INSTRUCTION: Rewrite the items starting at the line containing "Save preset with the floppy disk icon" and continuing through the last item, with "search field" replaced by "search box" and nothing else changed. Omit the pictures.
DATA TO USE start
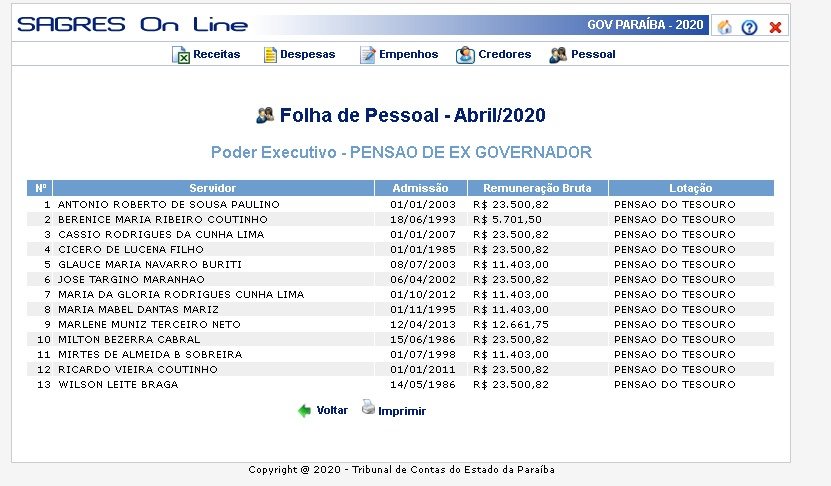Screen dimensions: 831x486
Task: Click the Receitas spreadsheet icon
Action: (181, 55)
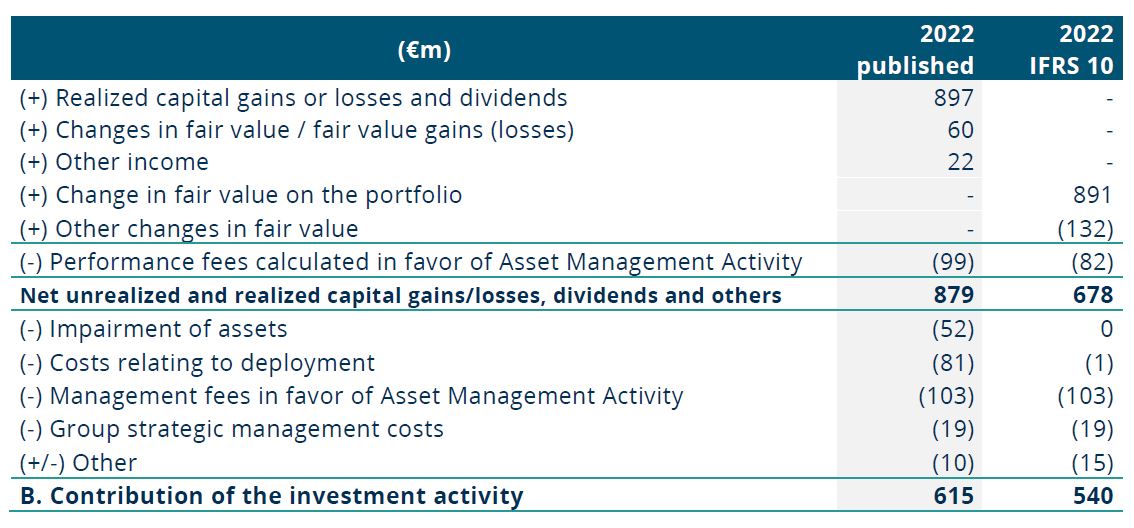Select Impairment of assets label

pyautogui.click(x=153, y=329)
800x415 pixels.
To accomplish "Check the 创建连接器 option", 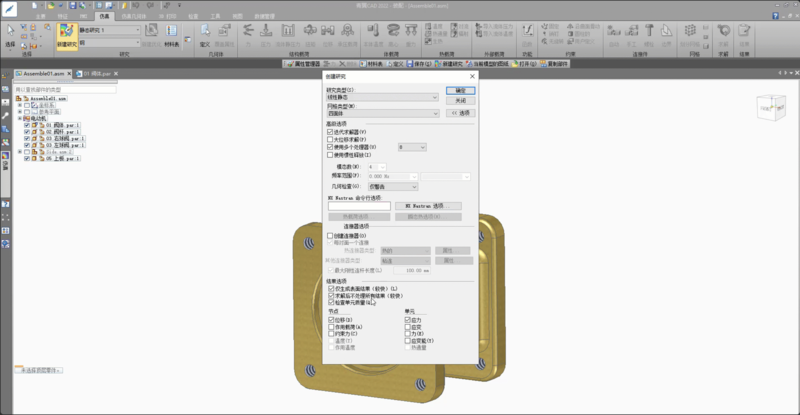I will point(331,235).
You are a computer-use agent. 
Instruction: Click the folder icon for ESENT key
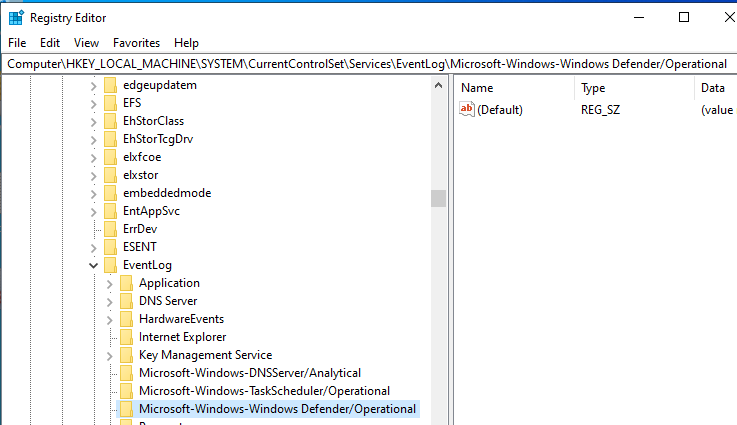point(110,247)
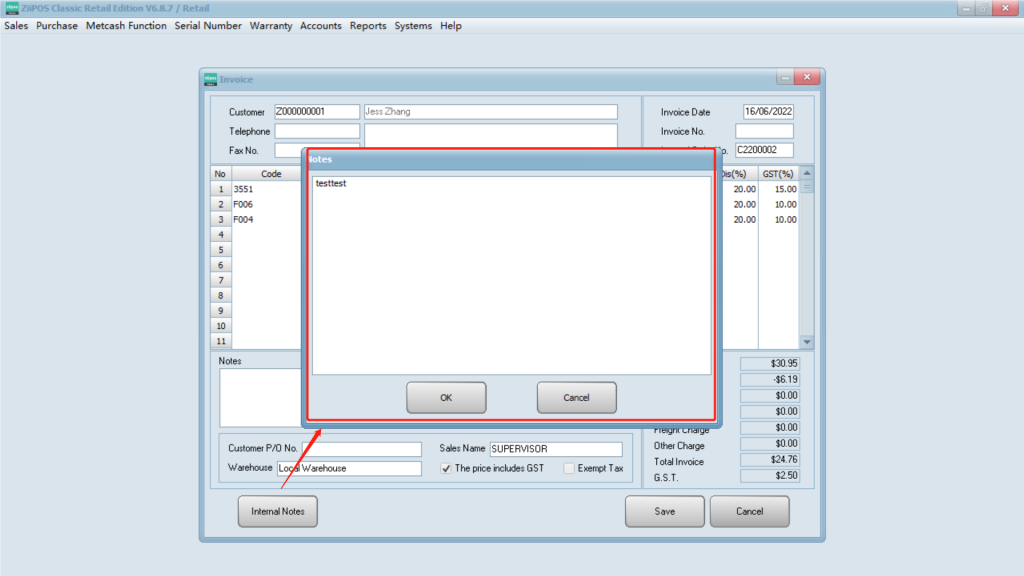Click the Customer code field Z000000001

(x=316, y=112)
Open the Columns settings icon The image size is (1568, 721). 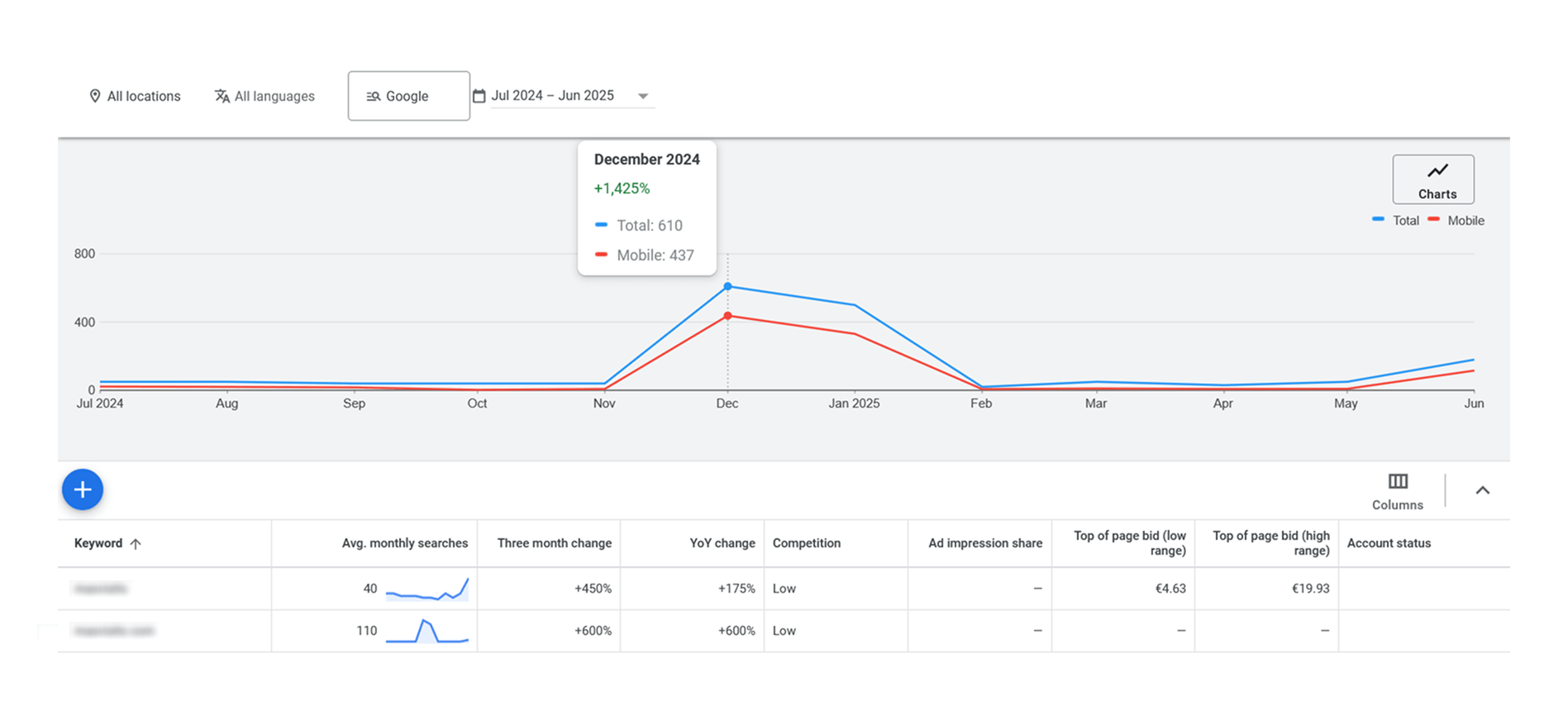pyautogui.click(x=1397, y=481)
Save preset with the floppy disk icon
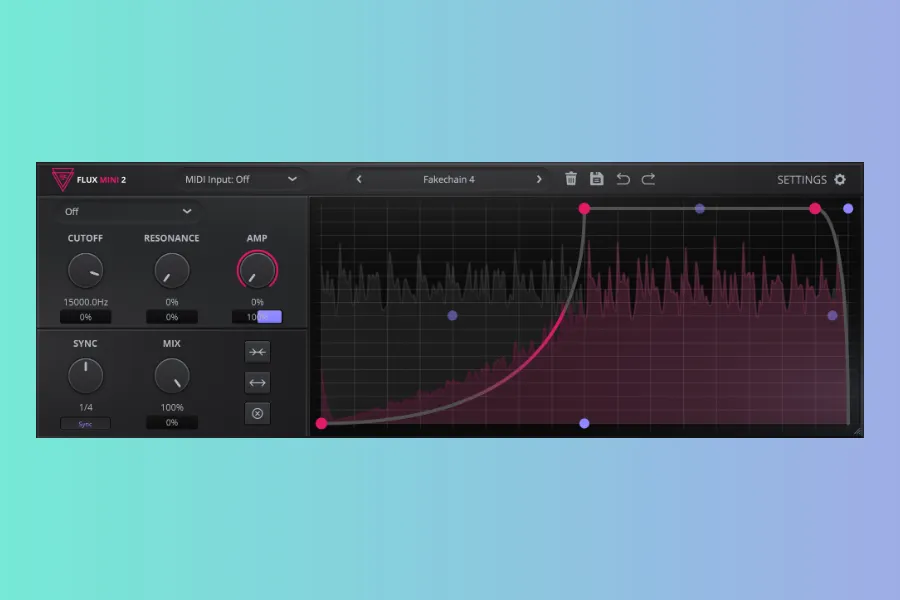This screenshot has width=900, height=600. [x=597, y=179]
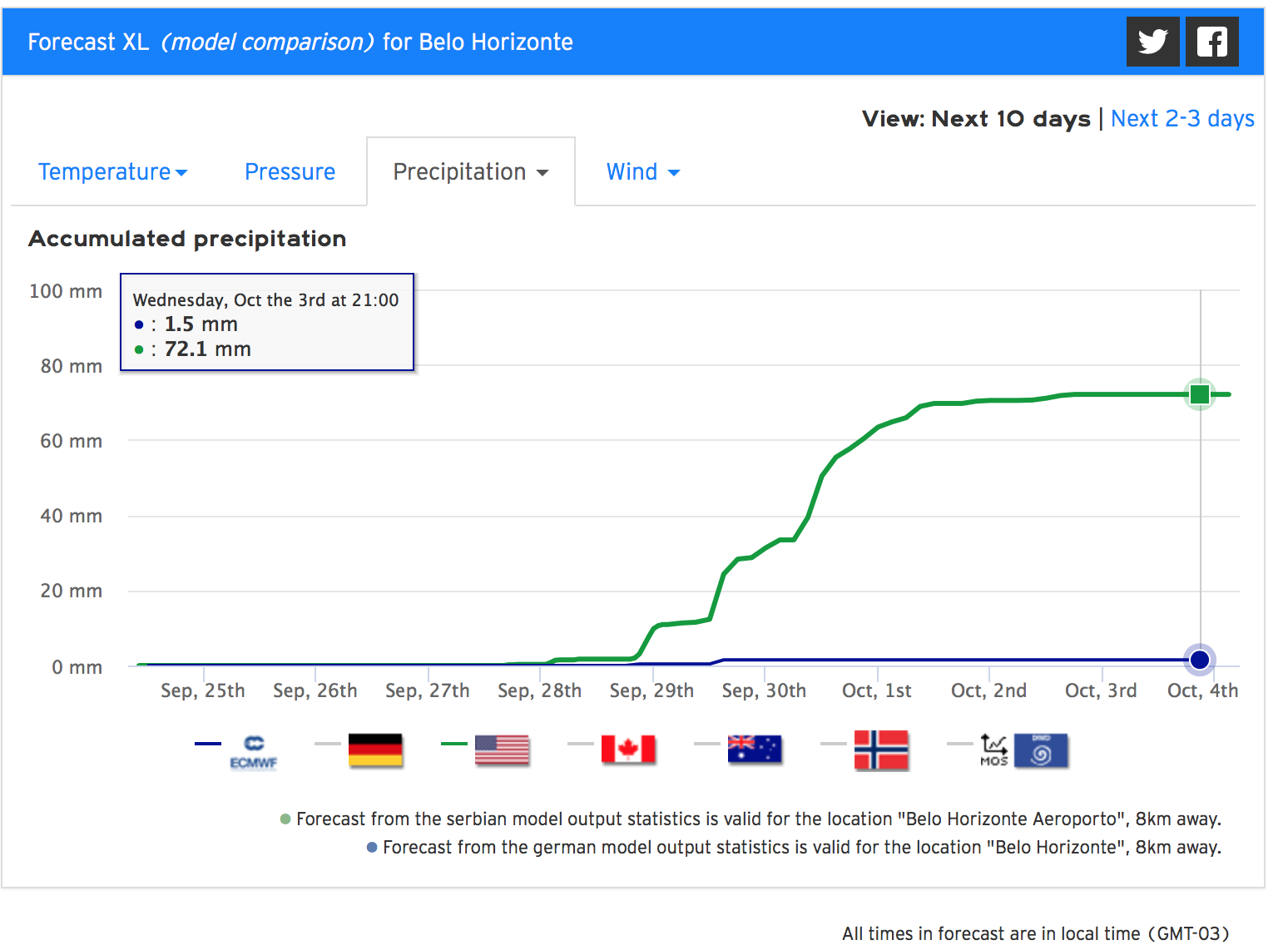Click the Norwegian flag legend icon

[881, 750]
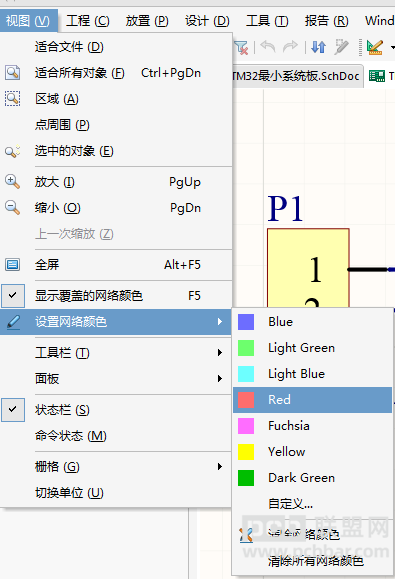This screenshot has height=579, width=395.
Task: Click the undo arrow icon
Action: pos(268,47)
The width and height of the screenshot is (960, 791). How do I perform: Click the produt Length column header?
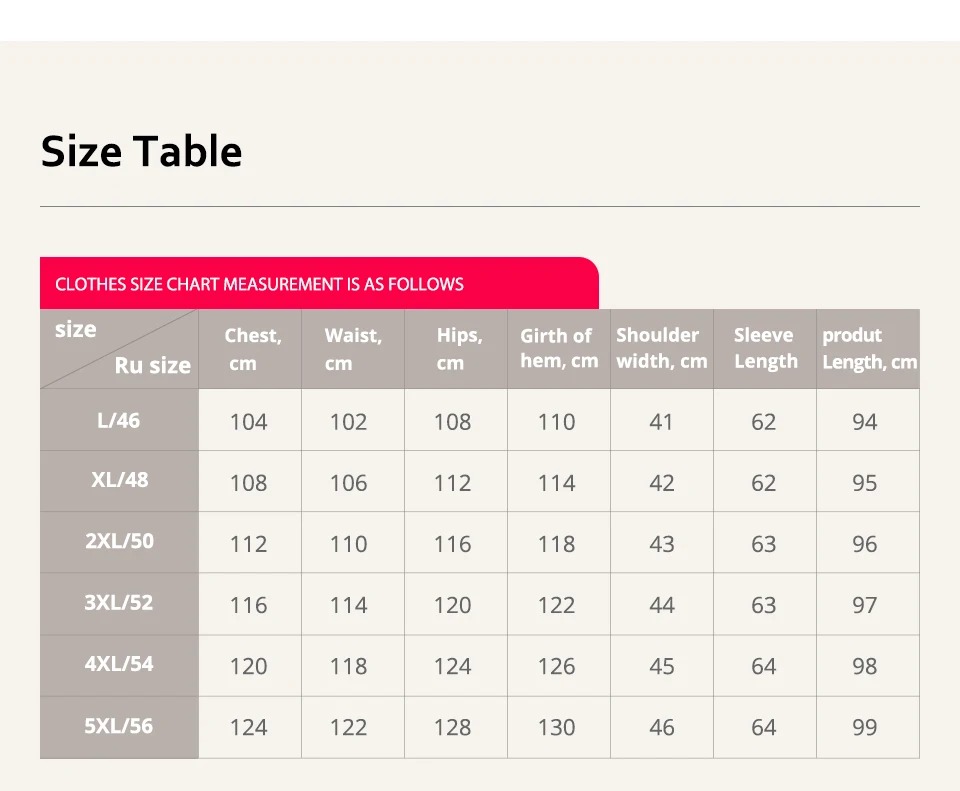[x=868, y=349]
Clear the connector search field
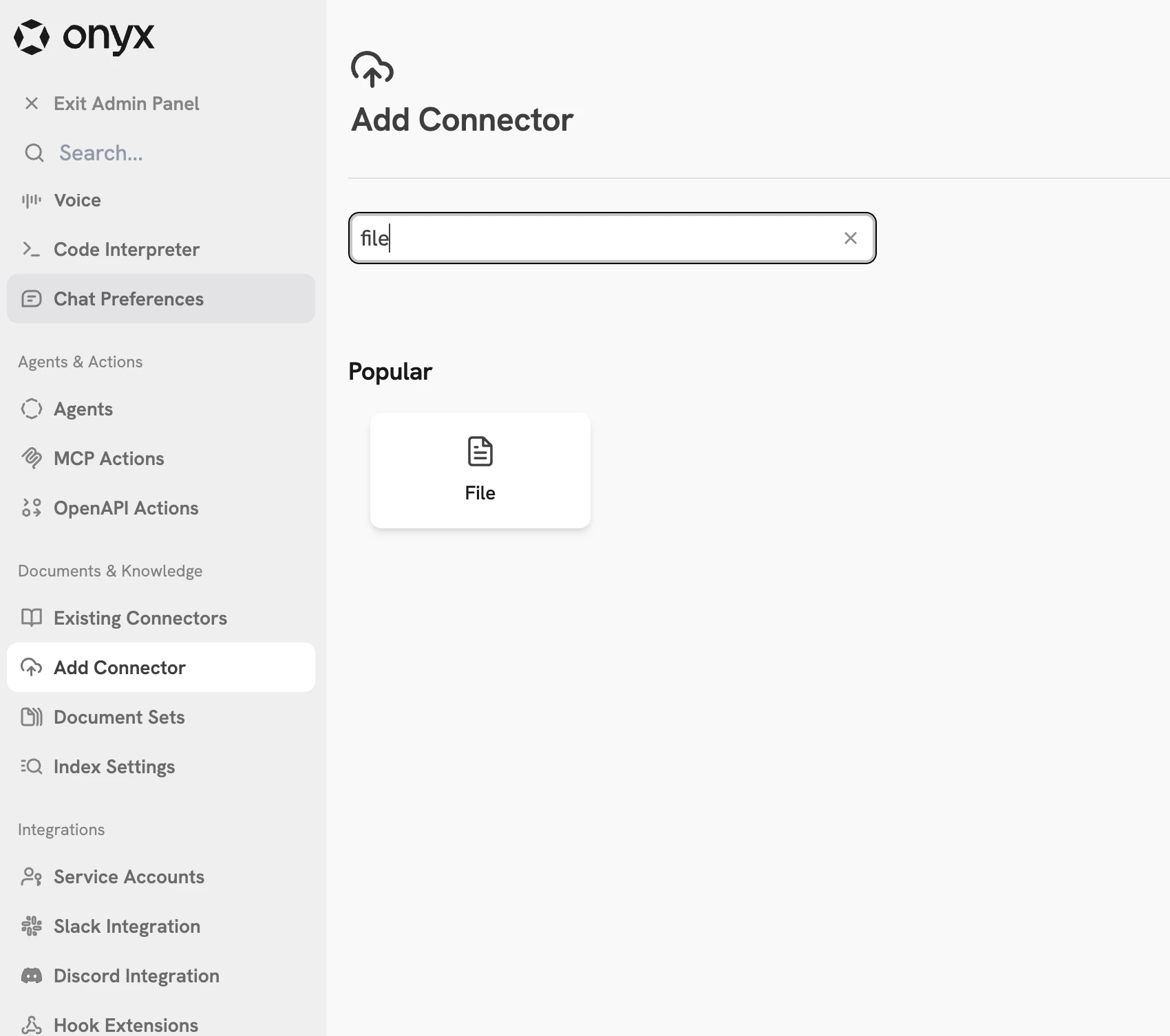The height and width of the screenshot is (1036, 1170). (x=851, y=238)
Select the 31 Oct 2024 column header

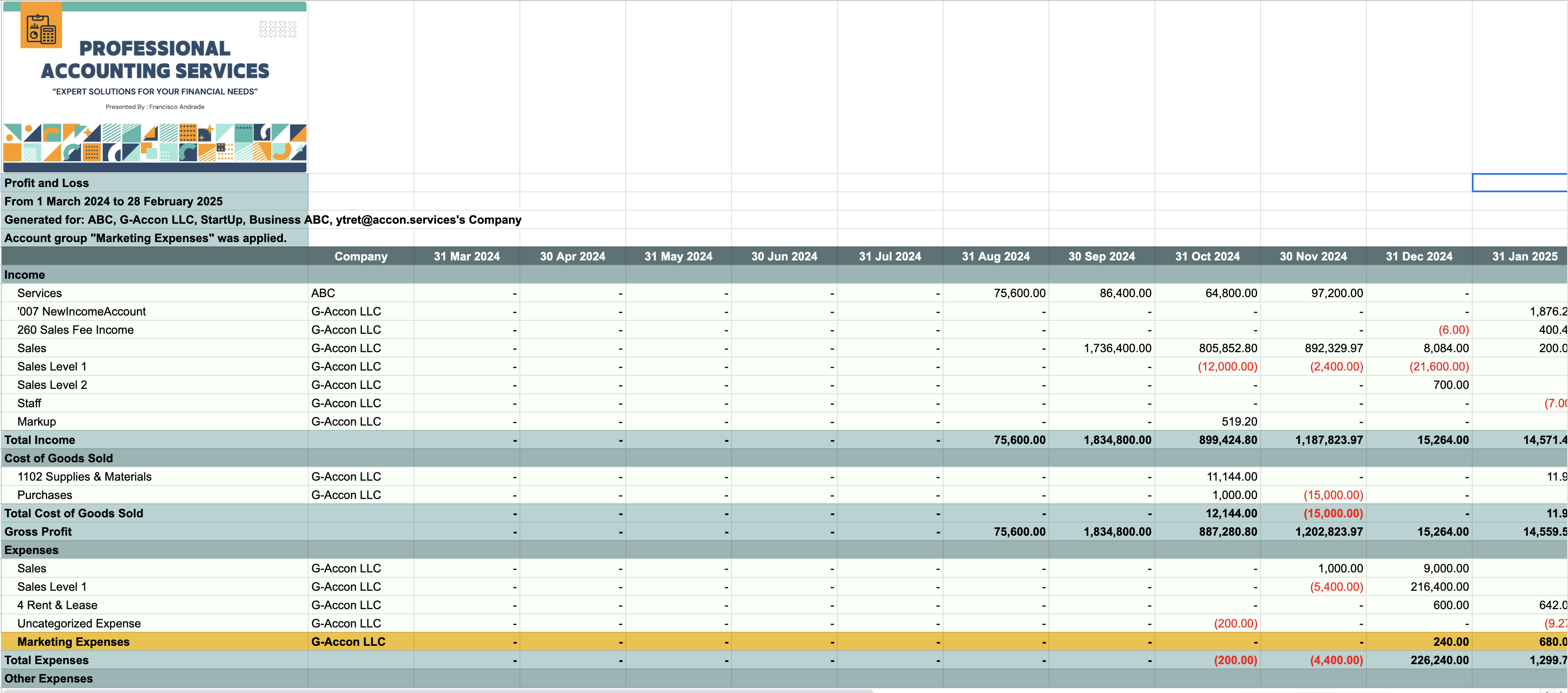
DATA TO USE end
FULL ANSWER:
Save preset with the floppy disk icon
This screenshot has width=900, height=600. [x=597, y=179]
Click the Norwegian flag legend icon

[881, 750]
This screenshot has height=579, width=395.
Task: Click the undo arrow icon
Action: pos(268,47)
The width and height of the screenshot is (960, 791). How do I perform: Click the produt Length column header?
[x=868, y=349]
Clear the connector search box
The height and width of the screenshot is (1036, 1170). (x=851, y=238)
Select the 31 Oct 2024 column header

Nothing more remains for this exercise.